Ray Hicks
Ray Hicks, the patriarch of traditional Appalachian storytelling tells a “Jack Tale” on his front porch in Beech Mountain, NC. Sticks nailed to the wall forecast the weather. The hex sign painted on the porch is to keep ghosts away which Ray’s wife Rosa says, “Works most of the time.”
He and his wife, Rosa, continued to live the old-time way, raising their own food, collecting and selling ginseng and herbs, cooking and heating with wood in the same house where Ray was born. “Cut your own wood and it warms you twicet.”
He was a 19th century man in a 20th century world.
He knew more about the old timey ways than anyone I have ever met. Last time I saw him he was telling me how they used to put dirt in a wound or cut to heal it…but he said you can’t do that anymore…no dirt in the world is clean enough now.
He was what we call an all day talker. He would start talking the minute you got there…start right in on a story. He had the most amazing accent, kinda talked way back in his throat. He’d say, “Jack seen a man comin down out of the woods with a great big head and he was knocking big trees down and hittin big rock boulders and wasn’t even hurtin’ a hair in his own head… he said, ‘Hello there. Who are ye?’ ‘ My name is Hardy Hard Head.’ ‘Well Hardy hard Head you must be…into my ship.’ ”

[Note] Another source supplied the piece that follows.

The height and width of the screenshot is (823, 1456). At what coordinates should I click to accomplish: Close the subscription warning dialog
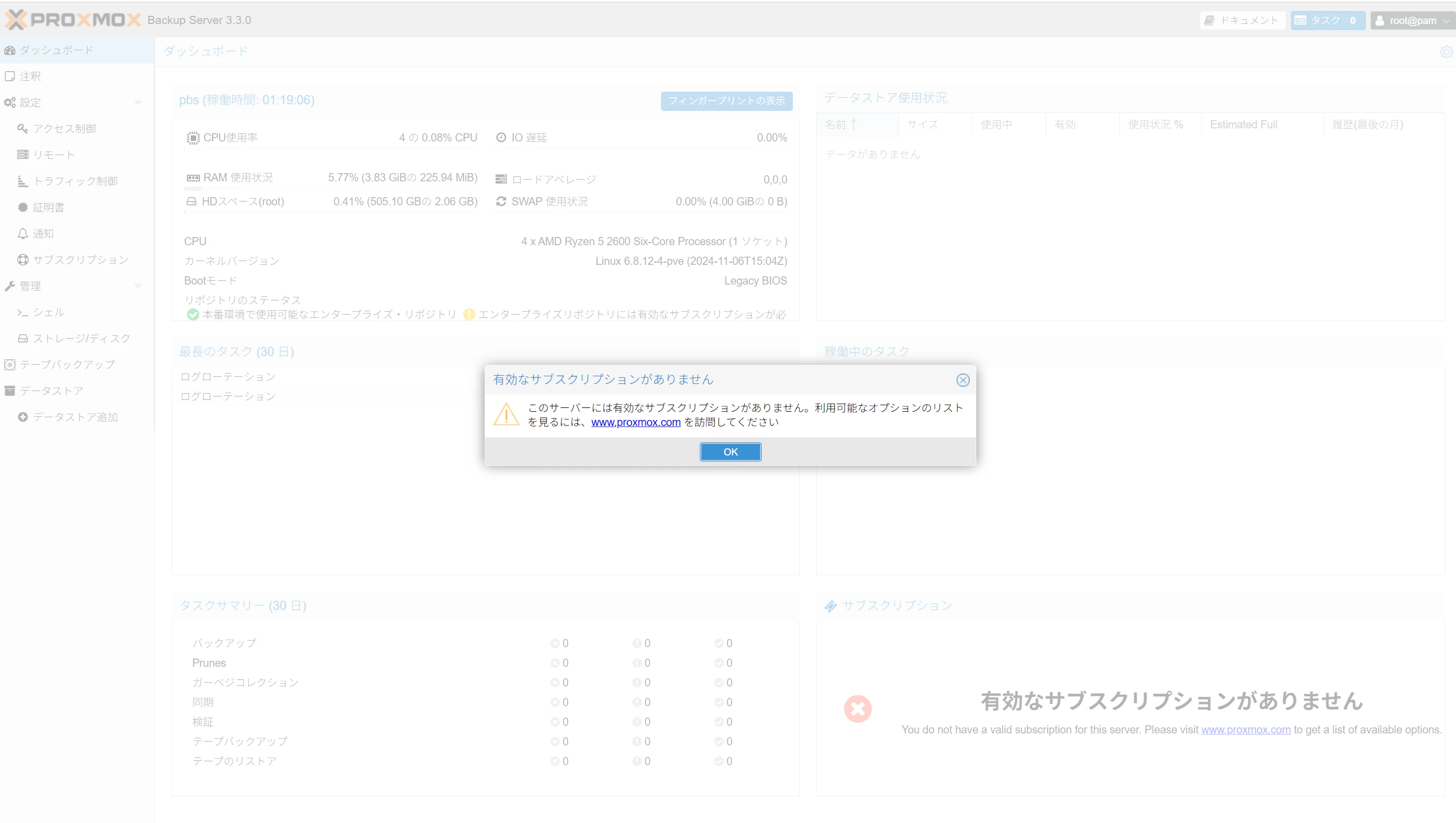tap(962, 380)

By the end of the day he’d still be talking, telling you the story. You’d get up and say, “Ray, it’s gettin late, gotta go.” He’d follow you all the way up to the car standing in the road still telling the tale. You’d just have to put down the window, wave and say, “Ray, I’ll see you..love you” and drive off with him still standing there still telling the story in the middle of the dirt road.
Near the end of his life he was in a coma in the hospital. He hadn’t spoken for days and the family had all been called in because the hospice workers could all tell he was about to leave this world. Everyone was standing around the bed and Tom Bennett, one of the hospice workers who had befriended Ray because they both loved the harmonica, said he just wanted to play this one last tune he knew Ray loved. He took out his harmonica and leaned down and soulfully played Amazing Grace into Ray’s ear. At the end of the tune Ray sat up, arms raised, eyes wide open and said, “That’s spirit!” and lived another 3 months, talking the whole time.
He told the story of the the time he hitch hiked to Boone and couldn’t get a ride back home, no cars would stop or as he called them: V-whickles. All he had in his pockets was a nickel and a crust of bread. So he went into a nearby hard ware store and bought a nickels worth of tacks, put them out in the road and went about 100 feet down the road. The first car that came along punctured a tire. Ray ran down to meet the car and changed the tire for the man who was so grateful he took Ray all the way to his house in Beech Mountain.
It was a true blessing just to know Ray Hicks.